The testing sessions consisted of 400 trials, all presented with a neutral cue, equally distributed between four different conditions (i.e., stimuli on the left or right, and reference orientations of 30°/120° or 60°/150° counterbalanced across observers; Fig. 2A). Each of the 4 conditions contained two blocks of 50 trials (5 trials per offset size and reference angle). The order of the eight blocks was randomized. During the training sessions, observers performed one condition for 800 trials, with 400 trials for each reference orientation, with a neutral or attentional cue depending on the group assignment. The 800 trials were split into 16 blocks of 50 trials (5 trials per offset size and reference angle), with short breaks between blocks and a 5-min break in the middle of the session. In addition, to assess how long the training effects would last, all observers from the two groups were recruited back 3–4 months after completion of the six-day experiment and asked to perform the same testing session (i.e., Post-test 2; Fig. 2B). Moreover, 6 observers from the Neutral group and 5 observers from the Attention group were re-tested 1 year after completion of the six-day experiment (i.e., Post-test 3; Fig. 2B). Due to the COVID-19 pandemic, we could not recruit the rest of the observers.

Data analysis

Performance in the orientation discrimination task was measured using the method of constant stimuli (across five orientation offsets). Mean observer performance was plotted as psychometric curves across five orientation offsets, then fitted by a power function with R2 to indicate the quality of fit (Figs. 1C,S1,S2).
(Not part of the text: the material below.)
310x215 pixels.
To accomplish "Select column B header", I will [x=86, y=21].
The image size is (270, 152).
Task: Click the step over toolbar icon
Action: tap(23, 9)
Threshold in the VPL study was estimated by a power function (\(f\left( x \right) = ~ax^{n}\), where a is a constant and n is a real number) where observers achieved 75% accuracy.
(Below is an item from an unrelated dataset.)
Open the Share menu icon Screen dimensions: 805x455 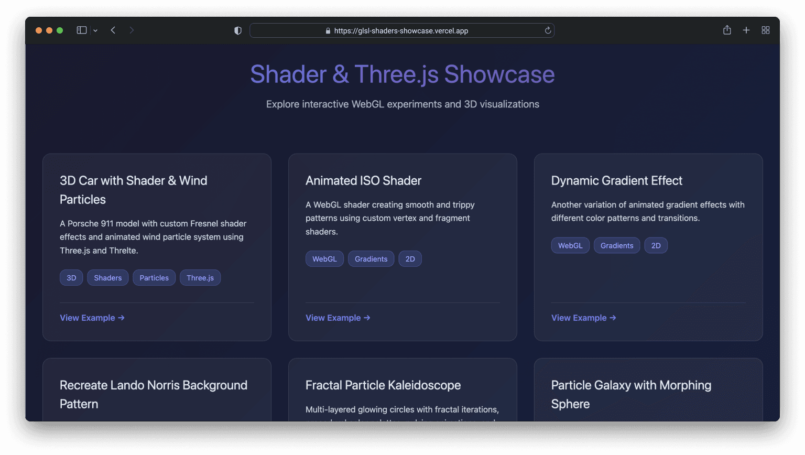click(x=727, y=30)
In Experiments 1 and 2, repeated measures ANOVAs were performed in MATLAB to assess statistical significance. A two-way ANOVA was conducted to assess the effects of attention and orientation offsets on accuracy in Experiment 1. For Experiment 2, we conducted a three-way ANOVA with within-subject factors of condition (trained vs. untrained) and training (Pre-test vs. Post-test 1), and a between-subjects factor of group (neutral vs. attention) using threshold values to examine potential interactions between the two groups. When a three-way interaction was found, a two-way ANOVA (condition x training) was conducted to assess the threshold changes after learning for each group (Fig. 4). Paired t-tests were used to assess the threshold changes before and after training for each condition (Figs. 3,4,5), and the performance changes for conditions within each group (Fig. 6). The performance changes at post-tests were calculated as (Thresholdpre − Threshholdpost) / Thresholdpre for each observer and represented as Mean Percent Improvement (MPI) in Fig. 6. Error bars in all figures represent ± 1 within-subject SEM93, which takes into account individual variability by subtracting the group mean from each individual's value.